A faithful, complete transcription of the listing is required.

▶ [DATA PROVIDED]:
**********
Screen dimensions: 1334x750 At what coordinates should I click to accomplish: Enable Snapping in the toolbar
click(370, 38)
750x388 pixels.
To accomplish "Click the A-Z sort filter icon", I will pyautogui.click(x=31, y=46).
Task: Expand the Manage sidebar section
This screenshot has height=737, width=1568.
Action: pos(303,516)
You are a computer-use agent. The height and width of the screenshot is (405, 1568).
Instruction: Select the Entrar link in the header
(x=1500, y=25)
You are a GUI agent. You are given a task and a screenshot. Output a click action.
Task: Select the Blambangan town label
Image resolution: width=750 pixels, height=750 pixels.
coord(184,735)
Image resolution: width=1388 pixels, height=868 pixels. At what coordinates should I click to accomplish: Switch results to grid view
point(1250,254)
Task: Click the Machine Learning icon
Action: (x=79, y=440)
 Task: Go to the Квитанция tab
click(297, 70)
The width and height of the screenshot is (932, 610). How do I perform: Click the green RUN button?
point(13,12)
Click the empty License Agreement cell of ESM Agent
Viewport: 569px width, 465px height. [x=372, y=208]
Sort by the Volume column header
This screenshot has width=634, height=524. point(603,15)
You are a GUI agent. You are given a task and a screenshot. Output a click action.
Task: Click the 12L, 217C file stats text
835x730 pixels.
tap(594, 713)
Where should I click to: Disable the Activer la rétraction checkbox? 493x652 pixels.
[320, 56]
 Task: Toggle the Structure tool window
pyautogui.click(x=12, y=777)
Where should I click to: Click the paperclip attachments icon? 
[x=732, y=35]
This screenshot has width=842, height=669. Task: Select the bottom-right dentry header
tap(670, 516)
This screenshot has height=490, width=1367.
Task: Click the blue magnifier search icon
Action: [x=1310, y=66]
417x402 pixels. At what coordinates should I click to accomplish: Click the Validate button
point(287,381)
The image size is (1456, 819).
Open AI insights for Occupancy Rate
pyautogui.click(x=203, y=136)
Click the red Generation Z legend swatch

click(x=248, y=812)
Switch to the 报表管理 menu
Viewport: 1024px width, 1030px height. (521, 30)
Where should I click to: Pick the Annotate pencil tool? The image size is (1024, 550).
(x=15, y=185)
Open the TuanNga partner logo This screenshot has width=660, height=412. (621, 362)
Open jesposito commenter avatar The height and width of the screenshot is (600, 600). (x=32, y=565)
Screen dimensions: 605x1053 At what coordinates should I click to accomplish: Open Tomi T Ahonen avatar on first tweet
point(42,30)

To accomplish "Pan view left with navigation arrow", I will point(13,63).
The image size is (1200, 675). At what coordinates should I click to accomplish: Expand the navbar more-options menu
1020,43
**********
▶ [SOLUTION]:
Screen dimensions: 1334x750 At what coordinates should I click to accomplish: Enable Snapping in the toolbar
click(370, 38)
750x388 pixels.
To accomplish "Click the A-Z sort filter icon", I will pyautogui.click(x=31, y=46).
Task: Expand the Manage sidebar section
This screenshot has height=737, width=1568.
Action: pos(303,516)
You are a computer-use agent. The height and width of the screenshot is (405, 1568).
Instruction: Select the Entrar link in the header
(x=1500, y=25)
You are a GUI agent. You are given a task and a screenshot. Output a click action.
Task: Select the Blambangan town label
Image resolution: width=750 pixels, height=750 pixels.
coord(184,735)
Image resolution: width=1388 pixels, height=868 pixels. At what coordinates should I click to accomplish: Switch results to grid view
point(1250,254)
Task: Click the Machine Learning icon
Action: (x=79, y=440)
 Task: Go to the Квитанция tab
click(297, 70)
The width and height of the screenshot is (932, 610). How do I perform: Click the green RUN button?
point(13,12)
Click the empty License Agreement cell of ESM Agent
Viewport: 569px width, 465px height. [x=372, y=208]
Sort by the Volume column header
This screenshot has width=634, height=524. point(603,15)
You are a GUI agent. You are given a task and a screenshot. Output a click action.
Task: Click the 12L, 217C file stats text
835x730 pixels.
tap(594, 713)
Where should I click to: Disable the Activer la rétraction checkbox? 493x652 pixels.
[320, 56]
 Task: Toggle the Structure tool window
pyautogui.click(x=12, y=777)
Where should I click to: Click the paperclip attachments icon? 
[x=732, y=35]
This screenshot has width=842, height=669. Task: Select the bottom-right dentry header
tap(670, 516)
This screenshot has height=490, width=1367.
Task: Click the blue magnifier search icon
Action: [x=1310, y=66]
417x402 pixels. At what coordinates should I click to accomplish: Click the Validate button
point(287,381)
The image size is (1456, 819).
Open AI insights for Occupancy Rate
pyautogui.click(x=203, y=136)
Click the red Generation Z legend swatch

click(x=248, y=812)
Switch to the 报表管理 menu
Viewport: 1024px width, 1030px height. (521, 30)
Where should I click to: Pick the Annotate pencil tool? The image size is (1024, 550).
(x=15, y=185)
Open the TuanNga partner logo This screenshot has width=660, height=412. (621, 362)
Open jesposito commenter avatar The height and width of the screenshot is (600, 600). (x=32, y=565)
Screen dimensions: 605x1053 At what coordinates should I click to accomplish: Open Tomi T Ahonen avatar on first tweet
point(42,30)

To accomplish "Pan view left with navigation arrow", I will point(13,63).
The image size is (1200, 675). At what coordinates should I click to accomplish: Expand the navbar more-options menu
1020,43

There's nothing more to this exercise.